START TASK MATERIAL
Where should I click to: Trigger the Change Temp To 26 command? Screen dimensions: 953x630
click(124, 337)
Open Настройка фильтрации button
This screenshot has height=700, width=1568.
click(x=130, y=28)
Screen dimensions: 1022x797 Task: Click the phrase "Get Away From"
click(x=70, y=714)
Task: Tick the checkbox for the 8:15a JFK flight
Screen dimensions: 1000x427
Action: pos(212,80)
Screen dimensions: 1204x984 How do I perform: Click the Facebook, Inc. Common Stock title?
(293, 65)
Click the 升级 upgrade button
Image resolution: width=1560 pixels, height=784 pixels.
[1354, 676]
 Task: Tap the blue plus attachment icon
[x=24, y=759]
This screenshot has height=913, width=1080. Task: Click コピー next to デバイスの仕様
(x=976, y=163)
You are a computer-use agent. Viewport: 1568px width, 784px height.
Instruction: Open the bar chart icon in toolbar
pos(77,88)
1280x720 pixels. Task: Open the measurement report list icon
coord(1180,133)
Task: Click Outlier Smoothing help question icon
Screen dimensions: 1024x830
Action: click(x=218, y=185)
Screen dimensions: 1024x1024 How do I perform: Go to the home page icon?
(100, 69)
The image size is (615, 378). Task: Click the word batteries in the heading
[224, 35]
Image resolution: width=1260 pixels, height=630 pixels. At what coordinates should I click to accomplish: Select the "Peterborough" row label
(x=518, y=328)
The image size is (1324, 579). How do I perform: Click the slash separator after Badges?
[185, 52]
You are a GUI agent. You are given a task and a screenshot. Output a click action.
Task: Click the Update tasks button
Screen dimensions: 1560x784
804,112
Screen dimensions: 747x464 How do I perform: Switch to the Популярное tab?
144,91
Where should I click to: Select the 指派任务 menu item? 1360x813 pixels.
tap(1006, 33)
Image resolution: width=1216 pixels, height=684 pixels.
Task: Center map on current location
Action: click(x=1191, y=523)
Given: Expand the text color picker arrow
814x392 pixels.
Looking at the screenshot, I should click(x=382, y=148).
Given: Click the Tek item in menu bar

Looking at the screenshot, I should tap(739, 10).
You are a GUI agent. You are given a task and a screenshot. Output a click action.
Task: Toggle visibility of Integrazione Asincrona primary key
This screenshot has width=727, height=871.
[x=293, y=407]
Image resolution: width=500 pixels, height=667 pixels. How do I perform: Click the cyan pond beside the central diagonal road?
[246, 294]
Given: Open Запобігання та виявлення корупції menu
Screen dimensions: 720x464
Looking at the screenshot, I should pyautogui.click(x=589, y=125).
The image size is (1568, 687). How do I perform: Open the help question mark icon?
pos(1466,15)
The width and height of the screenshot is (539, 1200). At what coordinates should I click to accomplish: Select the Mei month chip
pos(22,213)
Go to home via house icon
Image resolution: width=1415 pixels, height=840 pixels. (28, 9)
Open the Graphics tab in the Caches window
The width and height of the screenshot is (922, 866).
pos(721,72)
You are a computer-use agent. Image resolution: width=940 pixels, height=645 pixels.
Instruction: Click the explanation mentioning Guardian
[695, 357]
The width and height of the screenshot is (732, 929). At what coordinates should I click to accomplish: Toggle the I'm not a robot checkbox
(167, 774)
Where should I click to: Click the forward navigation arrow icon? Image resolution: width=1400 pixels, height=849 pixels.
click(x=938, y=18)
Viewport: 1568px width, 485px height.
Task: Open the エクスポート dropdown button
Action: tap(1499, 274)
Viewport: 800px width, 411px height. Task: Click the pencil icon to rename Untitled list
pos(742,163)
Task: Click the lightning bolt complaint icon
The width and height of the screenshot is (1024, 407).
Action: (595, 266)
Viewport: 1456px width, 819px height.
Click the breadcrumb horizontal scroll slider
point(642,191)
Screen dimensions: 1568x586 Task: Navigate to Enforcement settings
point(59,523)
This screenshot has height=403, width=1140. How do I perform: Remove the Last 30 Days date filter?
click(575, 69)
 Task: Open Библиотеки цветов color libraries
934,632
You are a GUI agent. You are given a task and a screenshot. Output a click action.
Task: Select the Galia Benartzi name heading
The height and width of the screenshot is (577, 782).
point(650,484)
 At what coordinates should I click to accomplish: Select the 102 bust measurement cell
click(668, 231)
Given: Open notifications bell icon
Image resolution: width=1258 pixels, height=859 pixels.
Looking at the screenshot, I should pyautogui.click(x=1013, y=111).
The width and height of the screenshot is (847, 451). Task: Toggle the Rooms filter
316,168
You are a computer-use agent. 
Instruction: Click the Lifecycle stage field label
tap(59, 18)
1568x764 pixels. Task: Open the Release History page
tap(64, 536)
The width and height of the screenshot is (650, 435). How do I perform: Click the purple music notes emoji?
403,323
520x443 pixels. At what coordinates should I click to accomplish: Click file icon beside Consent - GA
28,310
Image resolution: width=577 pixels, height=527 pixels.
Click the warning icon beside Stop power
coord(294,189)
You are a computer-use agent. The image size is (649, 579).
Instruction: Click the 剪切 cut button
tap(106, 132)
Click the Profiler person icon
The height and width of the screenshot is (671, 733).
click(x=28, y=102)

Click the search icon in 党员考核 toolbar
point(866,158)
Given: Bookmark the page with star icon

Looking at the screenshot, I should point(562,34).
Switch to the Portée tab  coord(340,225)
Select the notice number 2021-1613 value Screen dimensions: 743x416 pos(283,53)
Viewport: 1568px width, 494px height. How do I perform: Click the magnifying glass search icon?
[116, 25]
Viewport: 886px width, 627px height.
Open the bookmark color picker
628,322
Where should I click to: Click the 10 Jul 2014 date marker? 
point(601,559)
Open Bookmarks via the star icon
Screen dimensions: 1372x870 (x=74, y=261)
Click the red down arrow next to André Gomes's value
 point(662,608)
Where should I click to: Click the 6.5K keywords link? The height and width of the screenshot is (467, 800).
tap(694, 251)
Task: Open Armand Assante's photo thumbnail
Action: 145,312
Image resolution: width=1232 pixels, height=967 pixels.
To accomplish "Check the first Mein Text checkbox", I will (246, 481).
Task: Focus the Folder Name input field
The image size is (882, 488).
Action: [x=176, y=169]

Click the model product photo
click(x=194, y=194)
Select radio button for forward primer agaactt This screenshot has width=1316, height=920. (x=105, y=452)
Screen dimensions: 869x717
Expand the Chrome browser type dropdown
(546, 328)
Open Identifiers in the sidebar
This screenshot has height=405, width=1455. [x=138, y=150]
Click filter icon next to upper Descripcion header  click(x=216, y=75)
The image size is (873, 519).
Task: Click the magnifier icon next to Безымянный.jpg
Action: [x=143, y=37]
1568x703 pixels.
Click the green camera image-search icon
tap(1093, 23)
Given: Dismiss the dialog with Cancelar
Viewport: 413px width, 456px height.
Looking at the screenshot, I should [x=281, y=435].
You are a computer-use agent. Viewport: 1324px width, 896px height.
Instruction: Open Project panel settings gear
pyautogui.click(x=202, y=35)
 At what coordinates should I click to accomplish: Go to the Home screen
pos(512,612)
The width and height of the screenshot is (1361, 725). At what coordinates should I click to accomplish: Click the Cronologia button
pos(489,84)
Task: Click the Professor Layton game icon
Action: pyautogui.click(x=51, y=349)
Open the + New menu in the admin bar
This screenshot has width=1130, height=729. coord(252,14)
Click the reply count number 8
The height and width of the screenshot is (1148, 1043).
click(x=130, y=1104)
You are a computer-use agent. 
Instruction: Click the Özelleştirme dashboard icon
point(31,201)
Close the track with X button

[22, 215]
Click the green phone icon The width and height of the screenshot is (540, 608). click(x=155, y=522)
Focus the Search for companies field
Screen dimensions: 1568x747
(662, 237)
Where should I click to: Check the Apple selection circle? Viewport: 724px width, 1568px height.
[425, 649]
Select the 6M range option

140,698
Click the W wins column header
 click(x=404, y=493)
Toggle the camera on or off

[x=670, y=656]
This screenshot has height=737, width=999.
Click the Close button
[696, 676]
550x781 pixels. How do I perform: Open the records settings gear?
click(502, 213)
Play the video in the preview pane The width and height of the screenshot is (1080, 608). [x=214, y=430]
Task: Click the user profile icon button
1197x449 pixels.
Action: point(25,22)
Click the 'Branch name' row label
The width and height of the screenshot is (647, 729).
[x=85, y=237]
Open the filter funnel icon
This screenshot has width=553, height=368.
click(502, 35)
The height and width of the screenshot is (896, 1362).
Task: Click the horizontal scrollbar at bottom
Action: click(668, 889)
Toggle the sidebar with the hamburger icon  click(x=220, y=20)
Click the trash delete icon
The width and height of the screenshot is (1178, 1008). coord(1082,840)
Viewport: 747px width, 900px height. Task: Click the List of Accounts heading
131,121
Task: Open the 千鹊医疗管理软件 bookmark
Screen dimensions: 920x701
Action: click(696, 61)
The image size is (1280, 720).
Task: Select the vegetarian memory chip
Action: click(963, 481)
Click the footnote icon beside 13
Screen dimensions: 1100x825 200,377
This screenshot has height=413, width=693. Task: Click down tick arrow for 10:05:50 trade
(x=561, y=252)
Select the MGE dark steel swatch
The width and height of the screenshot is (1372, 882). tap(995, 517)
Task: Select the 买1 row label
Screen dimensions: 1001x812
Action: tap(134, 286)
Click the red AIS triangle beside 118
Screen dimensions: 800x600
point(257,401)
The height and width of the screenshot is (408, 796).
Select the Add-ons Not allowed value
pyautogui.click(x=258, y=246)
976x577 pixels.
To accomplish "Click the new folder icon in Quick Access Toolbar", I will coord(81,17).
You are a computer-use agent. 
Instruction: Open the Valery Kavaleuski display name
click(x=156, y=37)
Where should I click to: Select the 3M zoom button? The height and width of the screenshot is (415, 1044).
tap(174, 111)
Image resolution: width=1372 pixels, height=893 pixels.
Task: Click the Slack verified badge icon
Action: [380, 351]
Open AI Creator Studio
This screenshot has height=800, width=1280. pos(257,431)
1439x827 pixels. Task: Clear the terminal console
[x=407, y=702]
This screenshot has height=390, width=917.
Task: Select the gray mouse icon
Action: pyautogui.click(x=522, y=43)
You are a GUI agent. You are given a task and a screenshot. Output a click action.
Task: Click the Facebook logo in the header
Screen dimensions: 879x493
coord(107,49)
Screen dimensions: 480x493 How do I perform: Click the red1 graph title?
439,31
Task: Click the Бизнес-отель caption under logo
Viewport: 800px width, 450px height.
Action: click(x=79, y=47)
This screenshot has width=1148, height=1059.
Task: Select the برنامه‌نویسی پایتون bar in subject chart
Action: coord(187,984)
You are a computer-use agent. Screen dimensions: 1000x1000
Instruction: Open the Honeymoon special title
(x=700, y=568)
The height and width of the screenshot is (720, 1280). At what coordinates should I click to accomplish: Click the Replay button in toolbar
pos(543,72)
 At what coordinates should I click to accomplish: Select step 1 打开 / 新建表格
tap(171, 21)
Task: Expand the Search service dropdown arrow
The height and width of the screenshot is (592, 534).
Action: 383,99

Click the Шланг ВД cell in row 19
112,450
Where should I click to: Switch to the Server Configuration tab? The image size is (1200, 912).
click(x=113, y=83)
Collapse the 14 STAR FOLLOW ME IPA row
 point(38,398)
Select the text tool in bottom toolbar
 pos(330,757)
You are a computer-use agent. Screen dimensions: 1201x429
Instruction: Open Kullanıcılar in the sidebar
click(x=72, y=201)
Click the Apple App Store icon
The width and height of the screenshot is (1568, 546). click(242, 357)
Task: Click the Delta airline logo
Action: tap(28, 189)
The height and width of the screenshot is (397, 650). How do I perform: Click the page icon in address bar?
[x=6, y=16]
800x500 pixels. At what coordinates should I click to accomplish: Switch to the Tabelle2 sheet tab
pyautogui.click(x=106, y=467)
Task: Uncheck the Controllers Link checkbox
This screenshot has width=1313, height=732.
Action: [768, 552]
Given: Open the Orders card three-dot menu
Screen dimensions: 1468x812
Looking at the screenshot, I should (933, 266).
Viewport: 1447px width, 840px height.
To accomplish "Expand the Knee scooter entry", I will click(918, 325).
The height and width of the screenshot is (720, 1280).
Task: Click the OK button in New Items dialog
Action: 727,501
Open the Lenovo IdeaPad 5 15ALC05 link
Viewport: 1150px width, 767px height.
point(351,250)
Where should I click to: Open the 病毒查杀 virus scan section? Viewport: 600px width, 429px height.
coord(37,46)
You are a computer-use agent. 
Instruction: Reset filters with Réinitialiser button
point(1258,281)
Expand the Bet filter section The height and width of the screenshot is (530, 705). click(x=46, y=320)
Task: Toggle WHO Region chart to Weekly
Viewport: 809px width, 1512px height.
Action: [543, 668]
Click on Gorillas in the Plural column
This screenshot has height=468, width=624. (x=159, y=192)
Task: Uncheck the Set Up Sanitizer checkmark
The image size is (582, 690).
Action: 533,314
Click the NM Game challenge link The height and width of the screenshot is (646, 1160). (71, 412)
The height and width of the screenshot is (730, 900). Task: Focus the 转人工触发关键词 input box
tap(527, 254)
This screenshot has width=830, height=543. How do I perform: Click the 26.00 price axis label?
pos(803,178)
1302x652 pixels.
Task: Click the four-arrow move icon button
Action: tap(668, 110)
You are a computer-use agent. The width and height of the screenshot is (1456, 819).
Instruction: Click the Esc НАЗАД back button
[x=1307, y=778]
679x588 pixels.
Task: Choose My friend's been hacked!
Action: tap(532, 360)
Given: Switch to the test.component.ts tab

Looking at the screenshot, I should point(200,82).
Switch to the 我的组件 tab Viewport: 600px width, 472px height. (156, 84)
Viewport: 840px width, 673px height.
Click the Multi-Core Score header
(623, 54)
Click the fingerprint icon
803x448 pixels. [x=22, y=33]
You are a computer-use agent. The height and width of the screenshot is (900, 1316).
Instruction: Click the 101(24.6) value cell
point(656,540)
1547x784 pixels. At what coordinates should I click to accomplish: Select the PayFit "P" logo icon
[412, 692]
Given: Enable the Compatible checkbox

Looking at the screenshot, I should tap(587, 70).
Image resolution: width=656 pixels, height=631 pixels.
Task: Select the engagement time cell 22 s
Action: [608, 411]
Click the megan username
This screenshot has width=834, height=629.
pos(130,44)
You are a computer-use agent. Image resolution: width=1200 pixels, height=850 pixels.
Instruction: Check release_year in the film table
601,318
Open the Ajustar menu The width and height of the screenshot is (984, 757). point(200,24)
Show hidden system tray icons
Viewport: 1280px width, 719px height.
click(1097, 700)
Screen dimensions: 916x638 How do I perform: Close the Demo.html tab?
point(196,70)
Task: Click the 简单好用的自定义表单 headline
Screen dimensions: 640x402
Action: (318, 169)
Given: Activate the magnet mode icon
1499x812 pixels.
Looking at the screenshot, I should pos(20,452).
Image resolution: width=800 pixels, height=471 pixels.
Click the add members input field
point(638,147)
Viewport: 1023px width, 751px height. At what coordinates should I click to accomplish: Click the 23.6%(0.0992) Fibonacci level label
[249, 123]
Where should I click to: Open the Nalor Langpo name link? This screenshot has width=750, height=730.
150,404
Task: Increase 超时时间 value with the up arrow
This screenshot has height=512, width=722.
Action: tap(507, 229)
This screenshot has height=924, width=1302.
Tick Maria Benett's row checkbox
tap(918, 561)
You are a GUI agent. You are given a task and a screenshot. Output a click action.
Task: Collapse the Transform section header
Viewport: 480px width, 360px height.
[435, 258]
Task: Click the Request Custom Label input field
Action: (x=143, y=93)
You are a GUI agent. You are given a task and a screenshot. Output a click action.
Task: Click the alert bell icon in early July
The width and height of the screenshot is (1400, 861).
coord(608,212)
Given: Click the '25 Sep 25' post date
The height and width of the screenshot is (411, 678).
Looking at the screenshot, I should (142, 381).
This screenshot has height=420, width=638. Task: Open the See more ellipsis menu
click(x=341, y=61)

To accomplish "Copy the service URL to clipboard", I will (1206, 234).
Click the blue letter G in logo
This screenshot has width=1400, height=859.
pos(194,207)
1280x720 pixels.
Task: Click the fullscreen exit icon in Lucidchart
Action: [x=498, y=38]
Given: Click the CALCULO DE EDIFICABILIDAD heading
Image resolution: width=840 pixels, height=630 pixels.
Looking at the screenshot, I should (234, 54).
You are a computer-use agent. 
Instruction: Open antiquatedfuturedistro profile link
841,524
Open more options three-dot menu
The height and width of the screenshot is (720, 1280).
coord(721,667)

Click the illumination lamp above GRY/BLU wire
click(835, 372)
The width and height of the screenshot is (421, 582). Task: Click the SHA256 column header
END TASK MATERIAL
● INSTRUCTIONS TO FOLLOW
For the lines above, output exactly those from the line containing "Task: Select the Galia Benartzi name heading" through the line containing "Task: Focus the Folder Name input field", and skip the others.

● RESPONSE BOX
Task: Select the Galia Benartzi name heading
The height and width of the screenshot is (577, 782).
point(650,484)
 At what coordinates should I click to accomplish: Select the 102 bust measurement cell
click(668, 231)
Given: Open notifications bell icon
Image resolution: width=1258 pixels, height=859 pixels.
Looking at the screenshot, I should pyautogui.click(x=1013, y=111).
The width and height of the screenshot is (847, 451). Task: Toggle the Rooms filter
316,168
You are a computer-use agent. 
Instruction: Click the Lifecycle stage field label
tap(59, 18)
1568x764 pixels. Task: Open the Release History page
tap(64, 536)
The width and height of the screenshot is (650, 435). How do I perform: Click the purple music notes emoji?
403,323
520x443 pixels. At what coordinates should I click to accomplish: Click file icon beside Consent - GA
28,310
Image resolution: width=577 pixels, height=527 pixels.
Click the warning icon beside Stop power
coord(294,189)
You are a computer-use agent. The image size is (649, 579).
Instruction: Click the 剪切 cut button
tap(106, 132)
Click the Profiler person icon
The height and width of the screenshot is (671, 733).
click(x=28, y=102)

Click the search icon in 党员考核 toolbar
point(866,158)
Given: Bookmark the page with star icon

Looking at the screenshot, I should point(562,34).
Switch to the Portée tab  coord(340,225)
Select the notice number 2021-1613 value Screen dimensions: 743x416 pos(283,53)
Viewport: 1568px width, 494px height. How do I perform: Click the magnifying glass search icon?
[116, 25]
Viewport: 886px width, 627px height.
Open the bookmark color picker
628,322
Where should I click to: Click the 10 Jul 2014 date marker? 
point(601,559)
Open Bookmarks via the star icon
Screen dimensions: 1372x870 (x=74, y=261)
Click the red down arrow next to André Gomes's value
 point(662,608)
Where should I click to: Click the 6.5K keywords link? The height and width of the screenshot is (467, 800).
tap(694, 251)
Task: Open Armand Assante's photo thumbnail
Action: 145,312
Image resolution: width=1232 pixels, height=967 pixels.
To accomplish "Check the first Mein Text checkbox", I will (246, 481).
Task: Focus the Folder Name input field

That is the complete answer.